- _EXERCISE TASK 1_
In the mailing-list post about Intel flash that powers up locked, what filesystem family does Nicolas Pitre want a mount option for?
- _EXERCISE TASK 2_
List every approach the locked-flash mailing-list post puts forward for dealing with flash that powers up locked.
- _EXERCISE TASK 3_
Reproduce word for word the part of the locked-flash mailing-list post starting at "Fixup Intel flash" and ending at "done with it.".

------ SUPPLIED PASSAGE

Fixup Intel flash that powers up locked

Todd Poynor tpoynor at mvista.com
Thu Apr 21 23:04:55 EDT 2005


Nicolas Pitre wrote:

> Properly dealing with this "feature" appears to be so messy that I'm 
> starting to wonder if we should not just unconditionally unlock the 
> flash at boot time and be done with it.

Or leave all blocks locked to err on the side of safety and require 
userspace init scripts to unlock writeable partitions.

> It's only the flash used for the root filesystem which is problematic 
> anyway, right?  If so then I think there should be a mount option for 
> JFFS* such that it directly unlocks the whole of the MTD device it's 
> about to be mounted on when it's mounted read-write.  That's it.

Read-only root with writeable partitions mounted afterwards is what I 
suggest, I imagine there's reasons not to do it that way, though.

------------
------ SUPPLIED INFORMATION

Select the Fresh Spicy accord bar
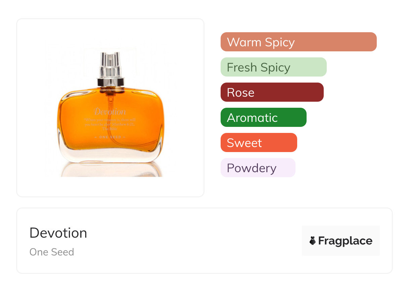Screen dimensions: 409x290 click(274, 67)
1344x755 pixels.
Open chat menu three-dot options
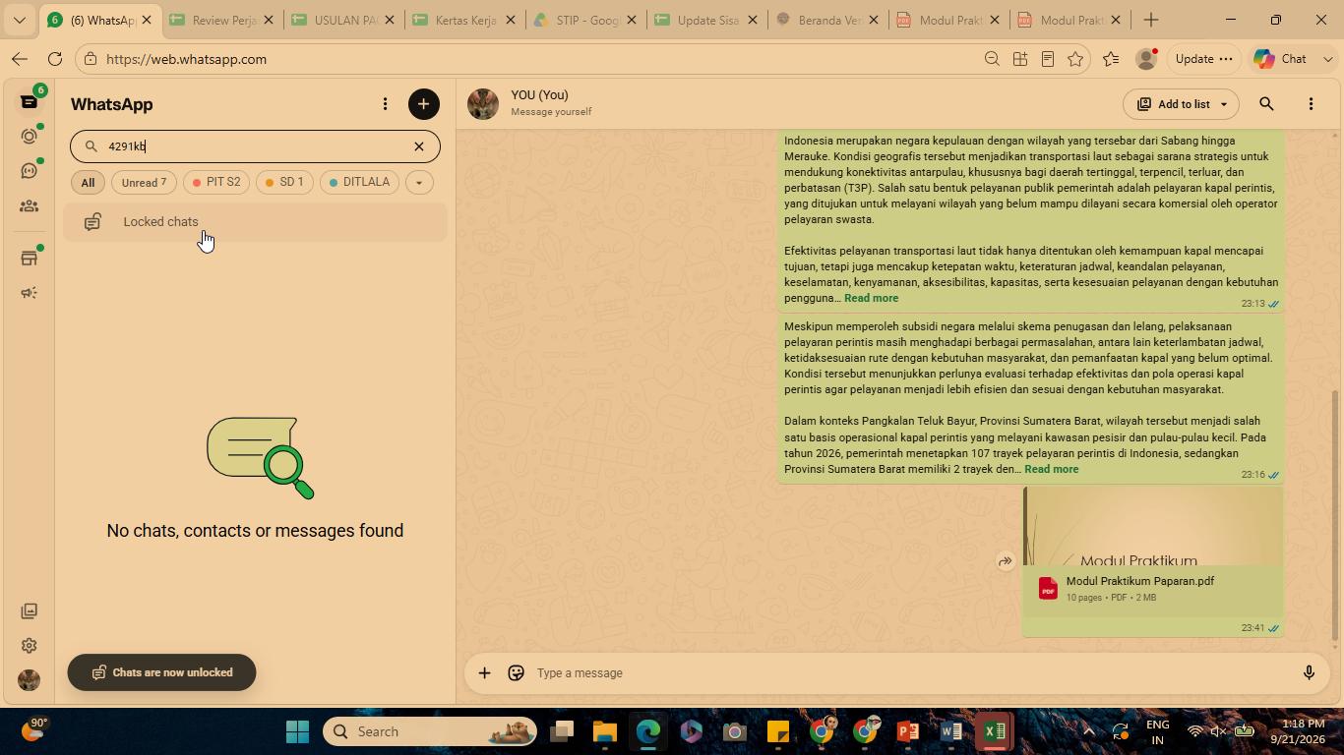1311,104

------------
------ SUPPLIED INFORMATION

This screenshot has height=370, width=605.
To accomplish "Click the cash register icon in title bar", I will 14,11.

------------
------ SUPPLIED INFORMATION

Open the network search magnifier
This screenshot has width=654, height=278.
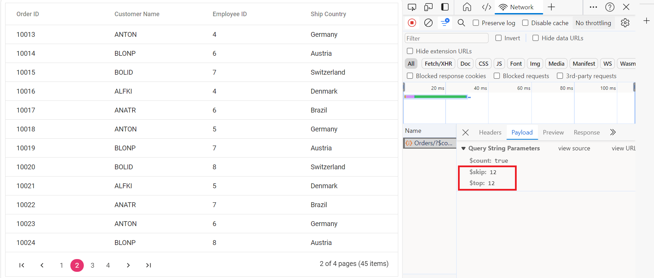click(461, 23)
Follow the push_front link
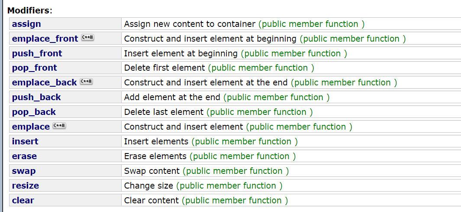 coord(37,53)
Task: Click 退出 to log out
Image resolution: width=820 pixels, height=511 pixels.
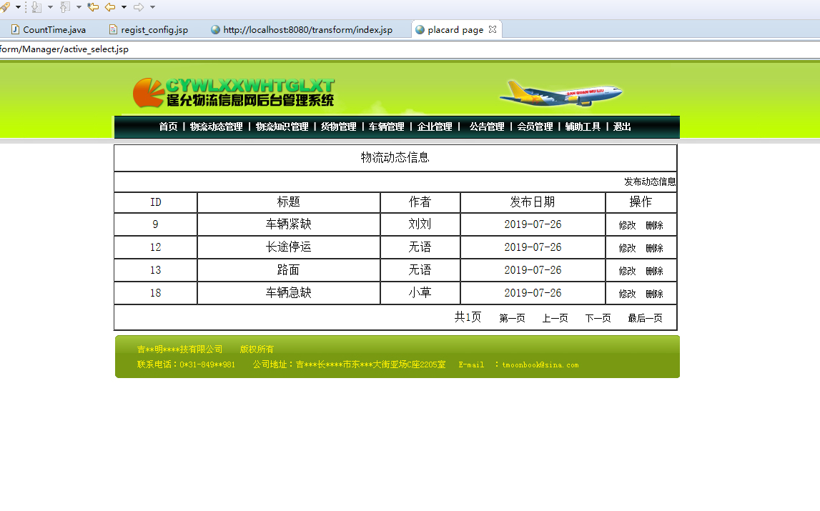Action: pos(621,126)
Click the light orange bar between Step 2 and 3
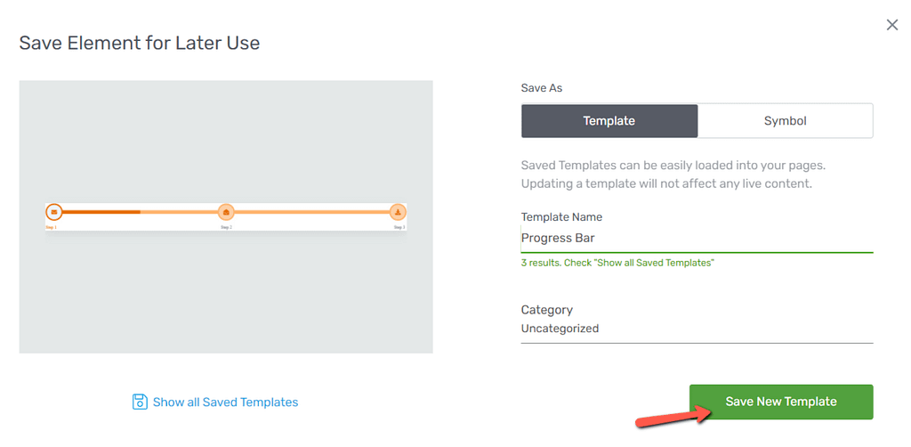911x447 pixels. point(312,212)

------------

- _WORKED ANSWER 1_
JFFS*

- _WORKED ANSWER 2_
- Unconditionally unlock the flash at boot time.
- Leave all blocks locked and require userspace init scripts to unlock writeable partitions.
- Add a JFFS* mount option that unlocks the whole MTD device when it is mounted read-write.
- Use a read-only root, with writeable partitions mounted afterwards.

- _WORKED ANSWER 3_
Fixup Intel flash that powers up locked

Todd Poynor tpoynor at mvista.com
Thu Apr 21 23:04:55 EDT 2005


Nicolas Pitre wrote:

> Properly dealing with this "feature" appears to be so messy that I'm 
> starting to wonder if we should not just unconditionally unlock the 
> flash at boot time and be done with it.